Exercise objective:
In the entries that follow, find the line containing "Instruction: Open post options three-dot menu"; from there, copy every line exactly through the line containing "You are a computer-use agent. This".

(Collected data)

=== Section Start ===

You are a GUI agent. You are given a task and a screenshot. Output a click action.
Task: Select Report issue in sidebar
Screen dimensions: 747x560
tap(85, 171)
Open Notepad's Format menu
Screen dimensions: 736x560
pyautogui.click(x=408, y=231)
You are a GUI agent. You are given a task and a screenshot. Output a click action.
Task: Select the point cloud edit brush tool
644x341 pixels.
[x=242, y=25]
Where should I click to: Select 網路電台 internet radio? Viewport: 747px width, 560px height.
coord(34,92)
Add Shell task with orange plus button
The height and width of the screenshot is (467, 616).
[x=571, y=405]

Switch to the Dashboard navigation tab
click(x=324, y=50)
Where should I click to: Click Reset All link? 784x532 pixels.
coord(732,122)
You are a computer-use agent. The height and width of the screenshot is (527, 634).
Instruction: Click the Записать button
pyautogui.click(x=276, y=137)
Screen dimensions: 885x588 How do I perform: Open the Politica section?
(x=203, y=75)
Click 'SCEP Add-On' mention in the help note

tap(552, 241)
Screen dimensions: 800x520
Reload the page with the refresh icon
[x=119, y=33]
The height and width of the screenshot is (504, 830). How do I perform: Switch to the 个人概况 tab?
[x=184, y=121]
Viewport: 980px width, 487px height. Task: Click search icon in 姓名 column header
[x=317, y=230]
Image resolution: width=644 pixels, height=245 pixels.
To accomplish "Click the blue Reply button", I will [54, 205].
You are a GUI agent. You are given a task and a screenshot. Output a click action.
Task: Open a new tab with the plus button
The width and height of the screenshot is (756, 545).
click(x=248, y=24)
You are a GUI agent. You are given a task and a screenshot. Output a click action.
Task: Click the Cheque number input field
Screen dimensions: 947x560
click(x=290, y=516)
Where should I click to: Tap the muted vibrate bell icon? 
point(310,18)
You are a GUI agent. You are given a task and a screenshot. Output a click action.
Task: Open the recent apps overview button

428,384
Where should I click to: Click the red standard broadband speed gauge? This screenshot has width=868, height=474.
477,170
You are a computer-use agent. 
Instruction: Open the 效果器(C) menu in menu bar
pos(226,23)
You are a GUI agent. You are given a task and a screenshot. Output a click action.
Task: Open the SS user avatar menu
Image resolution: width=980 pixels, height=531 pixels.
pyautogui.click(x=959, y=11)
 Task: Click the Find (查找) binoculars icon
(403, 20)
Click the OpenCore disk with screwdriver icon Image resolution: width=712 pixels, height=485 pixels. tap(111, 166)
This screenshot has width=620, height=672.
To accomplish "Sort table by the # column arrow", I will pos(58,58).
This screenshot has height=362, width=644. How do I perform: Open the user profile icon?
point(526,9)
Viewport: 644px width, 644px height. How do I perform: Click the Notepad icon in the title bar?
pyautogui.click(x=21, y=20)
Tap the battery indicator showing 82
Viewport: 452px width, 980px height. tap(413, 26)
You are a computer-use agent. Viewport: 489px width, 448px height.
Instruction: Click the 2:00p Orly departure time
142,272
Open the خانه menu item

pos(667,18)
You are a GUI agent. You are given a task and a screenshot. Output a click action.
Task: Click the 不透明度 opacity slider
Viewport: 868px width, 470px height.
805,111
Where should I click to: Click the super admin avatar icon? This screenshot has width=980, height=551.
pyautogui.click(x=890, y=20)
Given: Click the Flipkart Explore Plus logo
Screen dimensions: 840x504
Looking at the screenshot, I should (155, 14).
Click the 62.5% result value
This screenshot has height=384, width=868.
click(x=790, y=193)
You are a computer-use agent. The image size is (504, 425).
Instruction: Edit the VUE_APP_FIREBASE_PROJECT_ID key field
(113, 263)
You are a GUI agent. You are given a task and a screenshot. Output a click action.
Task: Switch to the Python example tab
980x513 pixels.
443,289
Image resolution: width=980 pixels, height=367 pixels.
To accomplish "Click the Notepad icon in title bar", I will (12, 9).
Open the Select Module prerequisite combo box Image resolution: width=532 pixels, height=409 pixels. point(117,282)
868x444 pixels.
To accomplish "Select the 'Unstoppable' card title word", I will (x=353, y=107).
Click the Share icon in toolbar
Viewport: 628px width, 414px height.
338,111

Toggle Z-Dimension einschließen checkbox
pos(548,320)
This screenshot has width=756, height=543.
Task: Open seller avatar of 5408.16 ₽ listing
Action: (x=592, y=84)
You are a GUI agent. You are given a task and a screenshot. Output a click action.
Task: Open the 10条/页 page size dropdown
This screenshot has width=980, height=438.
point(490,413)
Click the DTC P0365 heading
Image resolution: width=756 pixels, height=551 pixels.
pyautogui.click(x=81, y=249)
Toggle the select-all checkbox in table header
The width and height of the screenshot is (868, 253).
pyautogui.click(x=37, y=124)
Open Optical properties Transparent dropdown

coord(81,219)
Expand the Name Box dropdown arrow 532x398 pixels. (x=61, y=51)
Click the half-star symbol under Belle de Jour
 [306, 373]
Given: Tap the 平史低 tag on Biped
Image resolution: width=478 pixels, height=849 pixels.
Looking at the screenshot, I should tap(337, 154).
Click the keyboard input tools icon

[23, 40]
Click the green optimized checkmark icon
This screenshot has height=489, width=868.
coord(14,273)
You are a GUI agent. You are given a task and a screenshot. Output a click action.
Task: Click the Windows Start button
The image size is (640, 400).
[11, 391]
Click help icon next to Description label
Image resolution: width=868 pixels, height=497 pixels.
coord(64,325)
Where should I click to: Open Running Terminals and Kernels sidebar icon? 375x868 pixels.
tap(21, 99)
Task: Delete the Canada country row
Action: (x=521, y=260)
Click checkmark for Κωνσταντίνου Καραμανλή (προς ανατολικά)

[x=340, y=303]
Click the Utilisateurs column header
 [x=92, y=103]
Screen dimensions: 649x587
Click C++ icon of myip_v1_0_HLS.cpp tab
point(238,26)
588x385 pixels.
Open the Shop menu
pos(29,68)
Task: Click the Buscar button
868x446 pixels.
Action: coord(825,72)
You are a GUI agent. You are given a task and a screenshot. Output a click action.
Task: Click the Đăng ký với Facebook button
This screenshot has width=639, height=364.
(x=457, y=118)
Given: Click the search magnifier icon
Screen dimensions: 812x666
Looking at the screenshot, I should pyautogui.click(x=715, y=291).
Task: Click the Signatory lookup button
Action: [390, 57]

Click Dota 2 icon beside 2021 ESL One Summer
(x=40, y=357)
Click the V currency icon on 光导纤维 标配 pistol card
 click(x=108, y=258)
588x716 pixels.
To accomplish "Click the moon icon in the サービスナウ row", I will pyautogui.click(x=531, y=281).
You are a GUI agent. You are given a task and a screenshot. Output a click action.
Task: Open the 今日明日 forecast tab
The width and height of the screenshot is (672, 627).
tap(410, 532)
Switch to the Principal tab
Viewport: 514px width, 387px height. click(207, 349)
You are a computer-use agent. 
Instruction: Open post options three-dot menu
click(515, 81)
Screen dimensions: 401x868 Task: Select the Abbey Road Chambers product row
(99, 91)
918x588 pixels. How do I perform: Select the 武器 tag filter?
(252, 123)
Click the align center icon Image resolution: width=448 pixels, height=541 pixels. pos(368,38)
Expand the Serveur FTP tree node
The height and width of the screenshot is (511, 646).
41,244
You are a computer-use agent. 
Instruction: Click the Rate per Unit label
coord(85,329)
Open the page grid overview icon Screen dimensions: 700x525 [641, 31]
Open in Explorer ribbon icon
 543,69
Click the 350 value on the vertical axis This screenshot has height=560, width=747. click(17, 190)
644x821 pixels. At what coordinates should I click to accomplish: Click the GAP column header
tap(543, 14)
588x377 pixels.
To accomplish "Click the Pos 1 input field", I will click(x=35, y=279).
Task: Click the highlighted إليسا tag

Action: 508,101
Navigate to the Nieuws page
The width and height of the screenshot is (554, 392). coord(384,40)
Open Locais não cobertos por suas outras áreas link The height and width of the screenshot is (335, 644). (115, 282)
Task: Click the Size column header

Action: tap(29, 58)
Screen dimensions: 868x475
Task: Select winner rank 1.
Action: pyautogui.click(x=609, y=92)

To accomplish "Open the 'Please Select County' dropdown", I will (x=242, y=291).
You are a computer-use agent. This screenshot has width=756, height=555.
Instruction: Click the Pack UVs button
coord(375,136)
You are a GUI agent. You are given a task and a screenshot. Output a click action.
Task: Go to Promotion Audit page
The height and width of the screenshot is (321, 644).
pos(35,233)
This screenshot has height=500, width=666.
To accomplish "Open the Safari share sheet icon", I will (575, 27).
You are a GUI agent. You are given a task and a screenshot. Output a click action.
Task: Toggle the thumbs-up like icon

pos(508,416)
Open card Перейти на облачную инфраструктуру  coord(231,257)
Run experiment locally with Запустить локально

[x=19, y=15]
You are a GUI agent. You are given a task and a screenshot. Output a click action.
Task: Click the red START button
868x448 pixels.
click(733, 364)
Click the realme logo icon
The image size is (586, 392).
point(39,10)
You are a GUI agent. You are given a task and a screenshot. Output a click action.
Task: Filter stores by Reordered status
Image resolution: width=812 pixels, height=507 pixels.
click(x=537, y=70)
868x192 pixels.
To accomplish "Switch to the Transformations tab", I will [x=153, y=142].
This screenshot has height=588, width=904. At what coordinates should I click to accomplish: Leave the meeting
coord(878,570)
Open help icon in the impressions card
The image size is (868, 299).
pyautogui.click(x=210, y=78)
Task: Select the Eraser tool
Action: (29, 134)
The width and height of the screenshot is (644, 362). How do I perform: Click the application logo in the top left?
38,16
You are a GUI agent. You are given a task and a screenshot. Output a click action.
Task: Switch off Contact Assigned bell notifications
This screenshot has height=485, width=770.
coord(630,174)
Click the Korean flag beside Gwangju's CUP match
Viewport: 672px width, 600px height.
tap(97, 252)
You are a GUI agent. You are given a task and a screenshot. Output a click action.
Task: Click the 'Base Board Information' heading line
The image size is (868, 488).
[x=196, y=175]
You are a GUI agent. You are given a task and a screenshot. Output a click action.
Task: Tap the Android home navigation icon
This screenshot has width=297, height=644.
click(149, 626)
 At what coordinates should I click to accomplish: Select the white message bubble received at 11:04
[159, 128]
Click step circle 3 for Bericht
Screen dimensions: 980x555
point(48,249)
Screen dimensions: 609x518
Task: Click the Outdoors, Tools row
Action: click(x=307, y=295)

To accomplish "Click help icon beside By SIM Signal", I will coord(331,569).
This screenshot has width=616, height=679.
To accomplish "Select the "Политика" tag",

=== Section End ===

Exercise solution:
Instruction: Open post options three-dot menu
click(515, 81)
Screen dimensions: 401x868 Task: Select the Abbey Road Chambers product row
(99, 91)
918x588 pixels. How do I perform: Select the 武器 tag filter?
(252, 123)
Click the align center icon Image resolution: width=448 pixels, height=541 pixels. pos(368,38)
Expand the Serveur FTP tree node
The height and width of the screenshot is (511, 646).
41,244
You are a computer-use agent. 
Instruction: Click the Rate per Unit label
coord(85,329)
Open the page grid overview icon Screen dimensions: 700x525 [641, 31]
Open in Explorer ribbon icon
 543,69
Click the 350 value on the vertical axis This screenshot has height=560, width=747. click(17, 190)
644x821 pixels. At what coordinates should I click to accomplish: Click the GAP column header
tap(543, 14)
588x377 pixels.
To accomplish "Click the Pos 1 input field", I will click(x=35, y=279).
Task: Click the highlighted إليسا tag

Action: 508,101
Navigate to the Nieuws page
The width and height of the screenshot is (554, 392). coord(384,40)
Open Locais não cobertos por suas outras áreas link The height and width of the screenshot is (335, 644). (115, 282)
Task: Click the Size column header

Action: tap(29, 58)
Screen dimensions: 868x475
Task: Select winner rank 1.
Action: pyautogui.click(x=609, y=92)

To accomplish "Open the 'Please Select County' dropdown", I will (x=242, y=291).
You are a computer-use agent. This screenshot has width=756, height=555.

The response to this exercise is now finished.